### [Description of the task]
The entries below contain a stretch that opens with the line containing "Click the List price $50.00 text" and closes with the line containing "This screenshot has width=989, height=556."; set down that stretch exactly, both ends included, and nothing else.

### [Provided information]
####
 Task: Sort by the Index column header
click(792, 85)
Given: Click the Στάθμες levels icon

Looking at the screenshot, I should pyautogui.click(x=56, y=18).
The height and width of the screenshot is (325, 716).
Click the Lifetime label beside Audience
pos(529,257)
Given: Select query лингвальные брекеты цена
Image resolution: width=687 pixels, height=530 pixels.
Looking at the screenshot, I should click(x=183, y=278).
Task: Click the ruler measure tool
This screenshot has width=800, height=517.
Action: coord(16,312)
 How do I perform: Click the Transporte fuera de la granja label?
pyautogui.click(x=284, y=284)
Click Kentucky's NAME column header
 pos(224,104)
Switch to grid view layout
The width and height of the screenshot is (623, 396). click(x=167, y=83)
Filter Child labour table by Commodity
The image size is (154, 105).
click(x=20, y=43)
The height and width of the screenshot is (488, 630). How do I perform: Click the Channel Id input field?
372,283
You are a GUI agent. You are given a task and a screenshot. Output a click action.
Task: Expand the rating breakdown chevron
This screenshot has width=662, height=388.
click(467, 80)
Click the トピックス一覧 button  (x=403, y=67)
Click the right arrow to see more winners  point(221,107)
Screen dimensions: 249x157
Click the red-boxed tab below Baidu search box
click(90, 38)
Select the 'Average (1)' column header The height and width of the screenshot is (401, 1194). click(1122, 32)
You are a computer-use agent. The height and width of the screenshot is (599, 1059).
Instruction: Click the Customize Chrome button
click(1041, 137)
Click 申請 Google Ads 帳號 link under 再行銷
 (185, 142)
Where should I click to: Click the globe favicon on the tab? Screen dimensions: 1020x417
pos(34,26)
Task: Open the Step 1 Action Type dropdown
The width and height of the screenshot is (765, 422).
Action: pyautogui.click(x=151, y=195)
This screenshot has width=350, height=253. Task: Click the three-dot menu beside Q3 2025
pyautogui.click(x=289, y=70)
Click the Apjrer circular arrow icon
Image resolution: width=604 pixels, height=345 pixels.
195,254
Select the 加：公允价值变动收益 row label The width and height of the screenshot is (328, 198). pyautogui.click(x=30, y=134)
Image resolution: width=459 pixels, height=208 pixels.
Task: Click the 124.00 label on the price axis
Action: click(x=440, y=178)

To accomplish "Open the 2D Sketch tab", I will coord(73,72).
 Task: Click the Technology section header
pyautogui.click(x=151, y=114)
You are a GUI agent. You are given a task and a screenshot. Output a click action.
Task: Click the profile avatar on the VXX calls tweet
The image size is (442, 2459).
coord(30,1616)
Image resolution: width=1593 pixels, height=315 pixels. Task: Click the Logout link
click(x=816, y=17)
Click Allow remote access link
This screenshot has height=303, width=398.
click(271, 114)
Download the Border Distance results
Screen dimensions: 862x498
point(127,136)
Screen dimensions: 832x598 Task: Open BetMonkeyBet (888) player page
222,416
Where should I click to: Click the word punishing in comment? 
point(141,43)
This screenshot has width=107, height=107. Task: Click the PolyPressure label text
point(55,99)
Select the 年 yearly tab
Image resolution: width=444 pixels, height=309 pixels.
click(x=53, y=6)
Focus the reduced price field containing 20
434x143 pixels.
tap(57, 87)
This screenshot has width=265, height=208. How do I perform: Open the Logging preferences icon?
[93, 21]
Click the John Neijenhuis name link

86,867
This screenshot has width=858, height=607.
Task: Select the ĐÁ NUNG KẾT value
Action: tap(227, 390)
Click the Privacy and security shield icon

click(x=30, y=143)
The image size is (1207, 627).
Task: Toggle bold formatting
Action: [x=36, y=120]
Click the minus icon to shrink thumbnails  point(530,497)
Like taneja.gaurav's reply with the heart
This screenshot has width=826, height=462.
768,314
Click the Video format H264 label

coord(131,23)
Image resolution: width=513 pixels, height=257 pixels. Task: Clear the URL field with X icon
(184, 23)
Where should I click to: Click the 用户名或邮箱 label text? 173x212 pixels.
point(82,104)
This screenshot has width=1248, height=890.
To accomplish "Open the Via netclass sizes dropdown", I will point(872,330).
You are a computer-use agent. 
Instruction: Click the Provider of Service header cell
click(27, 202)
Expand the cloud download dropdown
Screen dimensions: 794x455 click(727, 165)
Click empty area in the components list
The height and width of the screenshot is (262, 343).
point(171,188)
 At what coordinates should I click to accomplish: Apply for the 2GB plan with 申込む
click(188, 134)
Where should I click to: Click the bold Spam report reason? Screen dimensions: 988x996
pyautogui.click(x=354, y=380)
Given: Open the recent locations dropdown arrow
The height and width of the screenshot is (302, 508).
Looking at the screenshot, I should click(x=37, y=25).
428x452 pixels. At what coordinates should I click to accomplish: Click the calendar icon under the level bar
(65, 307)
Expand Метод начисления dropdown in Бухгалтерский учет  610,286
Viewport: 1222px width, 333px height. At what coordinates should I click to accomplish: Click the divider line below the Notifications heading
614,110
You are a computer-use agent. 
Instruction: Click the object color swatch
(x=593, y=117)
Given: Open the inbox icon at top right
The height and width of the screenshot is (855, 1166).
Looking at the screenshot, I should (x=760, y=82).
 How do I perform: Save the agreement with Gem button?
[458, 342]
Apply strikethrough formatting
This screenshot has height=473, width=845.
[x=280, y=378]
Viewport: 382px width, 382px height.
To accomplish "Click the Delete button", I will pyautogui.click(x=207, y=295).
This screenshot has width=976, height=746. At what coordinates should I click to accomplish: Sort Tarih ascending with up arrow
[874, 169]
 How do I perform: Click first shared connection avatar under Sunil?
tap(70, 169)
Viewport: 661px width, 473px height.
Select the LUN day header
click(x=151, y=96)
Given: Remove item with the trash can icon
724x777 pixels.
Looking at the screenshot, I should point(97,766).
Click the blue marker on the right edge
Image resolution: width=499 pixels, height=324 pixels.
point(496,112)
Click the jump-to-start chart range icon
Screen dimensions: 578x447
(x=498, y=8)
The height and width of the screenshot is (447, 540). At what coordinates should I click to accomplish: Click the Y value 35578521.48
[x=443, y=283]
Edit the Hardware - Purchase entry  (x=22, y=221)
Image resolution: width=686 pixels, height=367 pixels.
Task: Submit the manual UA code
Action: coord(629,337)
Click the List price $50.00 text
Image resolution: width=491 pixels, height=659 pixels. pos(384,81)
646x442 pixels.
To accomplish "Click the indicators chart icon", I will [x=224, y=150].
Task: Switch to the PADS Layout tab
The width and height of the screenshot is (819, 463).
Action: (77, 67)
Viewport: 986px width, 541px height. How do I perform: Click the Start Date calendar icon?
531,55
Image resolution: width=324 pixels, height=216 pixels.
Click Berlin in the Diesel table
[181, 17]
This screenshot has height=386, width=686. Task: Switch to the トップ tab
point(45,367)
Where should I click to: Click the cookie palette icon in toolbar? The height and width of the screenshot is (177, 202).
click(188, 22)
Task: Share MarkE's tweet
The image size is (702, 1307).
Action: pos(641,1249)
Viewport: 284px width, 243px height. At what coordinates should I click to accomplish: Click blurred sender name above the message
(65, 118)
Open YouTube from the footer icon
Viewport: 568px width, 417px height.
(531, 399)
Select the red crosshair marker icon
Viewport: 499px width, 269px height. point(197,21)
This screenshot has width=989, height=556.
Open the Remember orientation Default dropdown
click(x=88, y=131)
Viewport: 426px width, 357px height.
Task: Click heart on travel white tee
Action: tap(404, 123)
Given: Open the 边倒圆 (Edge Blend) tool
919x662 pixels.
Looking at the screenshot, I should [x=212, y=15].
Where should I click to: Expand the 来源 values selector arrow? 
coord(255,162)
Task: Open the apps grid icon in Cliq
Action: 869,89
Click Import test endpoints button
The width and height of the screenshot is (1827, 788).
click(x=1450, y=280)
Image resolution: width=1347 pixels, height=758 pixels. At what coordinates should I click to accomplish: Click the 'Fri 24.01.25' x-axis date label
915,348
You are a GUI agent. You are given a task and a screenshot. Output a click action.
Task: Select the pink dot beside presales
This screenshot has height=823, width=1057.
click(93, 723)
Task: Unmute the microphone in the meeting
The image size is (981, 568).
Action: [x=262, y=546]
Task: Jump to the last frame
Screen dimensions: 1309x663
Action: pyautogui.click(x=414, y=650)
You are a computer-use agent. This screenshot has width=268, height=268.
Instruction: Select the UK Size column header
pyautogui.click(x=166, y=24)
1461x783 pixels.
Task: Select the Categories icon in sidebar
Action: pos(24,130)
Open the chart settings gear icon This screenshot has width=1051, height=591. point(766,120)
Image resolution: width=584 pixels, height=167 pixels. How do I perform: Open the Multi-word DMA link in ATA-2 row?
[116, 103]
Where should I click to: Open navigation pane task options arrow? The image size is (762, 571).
####
### [Exercise output]
Click the List price $50.00 text
Image resolution: width=491 pixels, height=659 pixels. pos(384,81)
646x442 pixels.
To accomplish "Click the indicators chart icon", I will [x=224, y=150].
Task: Switch to the PADS Layout tab
The width and height of the screenshot is (819, 463).
Action: (77, 67)
Viewport: 986px width, 541px height. How do I perform: Click the Start Date calendar icon?
531,55
Image resolution: width=324 pixels, height=216 pixels.
Click Berlin in the Diesel table
[181, 17]
This screenshot has height=386, width=686. Task: Switch to the トップ tab
point(45,367)
Where should I click to: Click the cookie palette icon in toolbar? The height and width of the screenshot is (177, 202).
click(188, 22)
Task: Share MarkE's tweet
The image size is (702, 1307).
Action: pos(641,1249)
Viewport: 284px width, 243px height. At what coordinates should I click to accomplish: Click blurred sender name above the message
(65, 118)
Open YouTube from the footer icon
Viewport: 568px width, 417px height.
(531, 399)
Select the red crosshair marker icon
Viewport: 499px width, 269px height. point(197,21)
This screenshot has width=989, height=556.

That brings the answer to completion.